This notebook shows how to "teach" Stable Diffusion a new concept via Dreambooth using 🤗 Hugging Face [🧨 Diffusers library](https://github.com/huggingface/diffusers). 

![Dreambooth Example](https://dreambooth.github.io/DreamBooth_files/teaser_static.jpg)
_By using just 3-5 images you can teach new concepts to Stable Diffusion and personalize the model on your own images_ 

For a general introduction to the Stable Diffusion model please refer to this [notebook](https://colab.research.google.com/github/kaiu85/stable-diffusion-workshop/blob/main/stable_diffusion.ipynb).



## Initial setup

In [None]:
!pip install -qq diffusers==0.4.1 accelerate tensorboard transformers ftfy gradio
!pip install -qq "ipywidgets>=7,<8"
!pip install -qq bitsandbytes

Log into your Huggingface account. Reminder: You can find your tokens here: https://huggingface.co/settings/tokens.

In [None]:
from huggingface_hub import notebook_login

notebook_login()

In [None]:
#@title Import required libraries
import argparse
import itertools
import math
import os
from contextlib import nullcontext
import random

import numpy as np
import torch
import torch.nn.functional as F
import torch.utils.checkpoint
from torch.utils.data import Dataset

import PIL
from accelerate import Accelerator
from accelerate.logging import get_logger
from accelerate.utils import set_seed
from diffusers import AutoencoderKL, DDPMScheduler, PNDMScheduler, StableDiffusionPipeline, UNet2DConditionModel
from diffusers.hub_utils import init_git_repo, push_to_hub
from diffusers.optimization import get_scheduler
from diffusers.pipelines.stable_diffusion import StableDiffusionSafetyChecker
from PIL import Image
from torchvision import transforms
from tqdm.auto import tqdm
from transformers import CLIPFeatureExtractor, CLIPTextModel, CLIPTokenizer

import bitsandbytes as bnb

def image_grid(imgs, rows, cols):
    assert len(imgs) == rows*cols

    w, h = imgs[0].size
    grid = Image.new('RGB', size=(cols*w, rows*h))
    grid_w, grid_h = grid.size
    
    for i, img in enumerate(imgs):
        grid.paste(img, box=(i%cols*w, i//cols*h))
    return grid

## Settings for teaching your new concept

In [None]:
# We'll be again using the CompVis/stable-diffusion-v1-4 pretrained model
pretrained_model_name_or_path = "CompVis/stable-diffusion-v1-4"

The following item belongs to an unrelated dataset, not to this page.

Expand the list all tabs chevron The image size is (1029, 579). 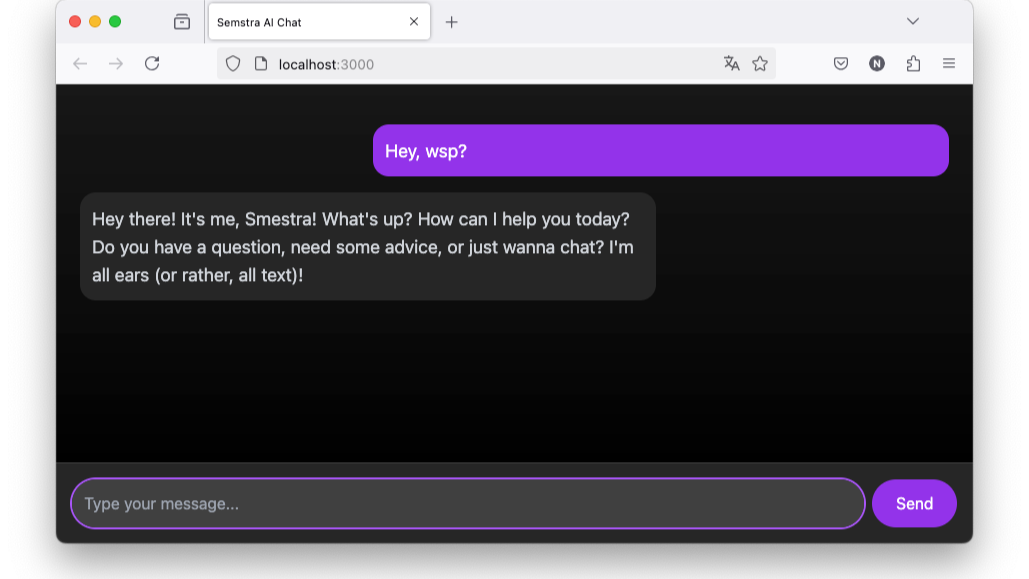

Upload the images of the new concept, which you want to teach stable-diffusion, to the Colab instance by opening the file explorer via the folder.png-icon on the left. Then you can upload files using the upload.png-icon.

Now change the ``image_names`` list in the next cell, so that it contains the names of the uploaded images. For this notebook to run without uploading images, we just download some images from the web and collect their filenames in this list.

In [None]:
!wget https://www.dropbox.com/s/8tw7xtgf3rrintu/kai1.jpeg
!wget https://www.dropbox.com/s/0lfixzo87o6mdlc/kai2.jpeg

image_names = [
'kai1.jpeg',
'kai2.jpeg'
]

The next cell reads in the images, which you've just uploaded and converts them into the right format for the stable-diffusion model.

In [None]:
#Setup and check the images you have just added
import requests
import glob
from io import BytesIO

images = list(filter(None,[Image.open(image_name).convert("RGB") for image_name in image_names]))
save_path = "./my_concept"
if not os.path.exists(save_path):
  os.mkdir(save_path)
[image.save(f"{save_path}/{i}.jpeg") for i, image in enumerate(images)]


In [None]:
%matplotlib inline
for image in images:
  display(image)

To be able to generate images with the concept, which we are trying to teach the stable-diffusion model, we have to give this concept a **name**.
As this name, we use the special token associated with the letters ``sks``. In the next cell, we have to define a prompt, which fits all training images, and in which we also give the model some useful context cues, to **what exactly** ``sks`` is supposed to mean (it could be a person, a cat, a dog, a pet, a toy, an electric device, a car, a motorcycle, ...). As the template-images, which we've put online, all show a portrait photograph of a specific person, we use the prompt ``"a portrait photo of sks person"``. For stable-diffusion to learn and understand your own concept, make this prompt as informative as possible.

In [None]:
#Settings for your newly created concept
# `instance_prompt` is a prompt that should contain a good description of what 
# your object or style is, together with the initializer word `sks`  
instance_prompt = "a portrait photo of sks person"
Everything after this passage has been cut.